With our booming urban population, the Urban Cultivator is right at home. About the size of a wine cooler, this “green” cabinet grows herbs, sprouts and other greens hydroponically with the help of grow lights, a little water, and some nutrients–no soil required. For city-dwellers with no patch of land, this might be just the thing. You can find them being installed in many of the condos around town. Check them out at A-1 Appliance in Belle Meade.
Will Connor and Kim Matthews have a sleek modern kitchen to match their minimalist stone house built on top of a ridge in West Nashville. From their full window view of the woods below they can take in all sorts of wild life, and the stars above.
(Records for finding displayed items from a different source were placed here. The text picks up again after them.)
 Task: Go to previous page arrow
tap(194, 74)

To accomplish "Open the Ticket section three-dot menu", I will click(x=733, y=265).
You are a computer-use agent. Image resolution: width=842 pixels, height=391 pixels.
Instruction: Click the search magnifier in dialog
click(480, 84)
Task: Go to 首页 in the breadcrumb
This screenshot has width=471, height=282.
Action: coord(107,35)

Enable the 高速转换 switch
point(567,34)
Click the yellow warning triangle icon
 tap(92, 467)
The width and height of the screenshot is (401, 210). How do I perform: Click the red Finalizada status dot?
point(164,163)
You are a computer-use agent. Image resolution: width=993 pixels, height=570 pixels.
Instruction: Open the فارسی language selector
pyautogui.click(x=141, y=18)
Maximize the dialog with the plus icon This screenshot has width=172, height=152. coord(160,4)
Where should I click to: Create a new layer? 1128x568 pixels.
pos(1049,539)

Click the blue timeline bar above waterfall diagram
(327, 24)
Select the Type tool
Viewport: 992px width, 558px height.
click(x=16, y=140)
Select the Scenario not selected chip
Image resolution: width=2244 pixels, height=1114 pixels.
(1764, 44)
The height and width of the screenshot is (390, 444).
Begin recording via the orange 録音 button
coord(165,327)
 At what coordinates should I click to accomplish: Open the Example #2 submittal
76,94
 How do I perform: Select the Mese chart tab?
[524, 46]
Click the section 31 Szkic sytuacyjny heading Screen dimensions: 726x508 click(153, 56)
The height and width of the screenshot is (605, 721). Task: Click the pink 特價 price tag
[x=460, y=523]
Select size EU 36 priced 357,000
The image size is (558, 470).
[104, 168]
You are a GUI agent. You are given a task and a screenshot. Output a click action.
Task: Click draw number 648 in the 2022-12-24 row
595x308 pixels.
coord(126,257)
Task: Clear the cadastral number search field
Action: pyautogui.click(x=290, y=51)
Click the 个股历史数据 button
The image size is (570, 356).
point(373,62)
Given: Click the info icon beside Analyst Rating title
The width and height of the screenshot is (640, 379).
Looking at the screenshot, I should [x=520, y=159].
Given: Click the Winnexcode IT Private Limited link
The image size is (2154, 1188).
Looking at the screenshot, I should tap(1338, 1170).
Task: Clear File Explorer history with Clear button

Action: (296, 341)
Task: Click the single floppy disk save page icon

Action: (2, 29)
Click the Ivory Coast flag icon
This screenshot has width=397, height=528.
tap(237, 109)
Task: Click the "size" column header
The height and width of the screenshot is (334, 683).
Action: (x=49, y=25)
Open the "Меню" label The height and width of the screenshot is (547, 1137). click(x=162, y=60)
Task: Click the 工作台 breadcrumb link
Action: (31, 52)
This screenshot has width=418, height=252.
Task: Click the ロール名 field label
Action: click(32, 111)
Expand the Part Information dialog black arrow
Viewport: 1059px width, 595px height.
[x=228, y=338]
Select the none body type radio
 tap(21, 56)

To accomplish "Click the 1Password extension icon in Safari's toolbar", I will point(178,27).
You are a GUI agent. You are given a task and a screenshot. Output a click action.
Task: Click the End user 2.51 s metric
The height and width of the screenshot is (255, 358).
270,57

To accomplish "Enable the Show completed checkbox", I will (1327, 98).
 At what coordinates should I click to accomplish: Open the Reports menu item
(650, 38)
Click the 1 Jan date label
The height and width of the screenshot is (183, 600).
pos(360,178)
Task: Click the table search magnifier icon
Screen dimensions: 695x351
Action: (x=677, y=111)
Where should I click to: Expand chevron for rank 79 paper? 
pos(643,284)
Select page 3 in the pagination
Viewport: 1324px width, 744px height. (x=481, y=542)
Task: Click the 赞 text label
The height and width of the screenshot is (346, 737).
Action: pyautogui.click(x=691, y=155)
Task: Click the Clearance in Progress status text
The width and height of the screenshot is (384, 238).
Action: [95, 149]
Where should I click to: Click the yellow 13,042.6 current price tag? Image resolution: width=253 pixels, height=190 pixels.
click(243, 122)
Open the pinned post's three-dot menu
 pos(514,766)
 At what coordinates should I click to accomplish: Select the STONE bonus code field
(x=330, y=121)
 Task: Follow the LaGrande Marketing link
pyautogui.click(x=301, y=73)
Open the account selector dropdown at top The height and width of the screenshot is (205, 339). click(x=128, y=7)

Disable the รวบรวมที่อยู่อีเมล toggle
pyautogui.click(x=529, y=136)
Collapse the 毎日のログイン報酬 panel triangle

Natural light occupies their kitchen almost 24/7.
A great kitchen need not be big, just efficient. This is the case for Teresa Blackburn's kitchen. Stylist, artist, and contributor to Edible Nashville, Blackburn's kitchen is simple, sleek, light, bright, and super efficient. Plates are stacked on a simple shelf over the stove for quick access. The butcher-block island, situated next to the stove, is on wheels for easy mobility for photo shoots and parties. Drawers are extra deep for maximum storage. Knives are on a magnetic strip on the wall, taking no counter space at all. Subway tiles and white walls allow the kitchen equipment and artwork to steal the show.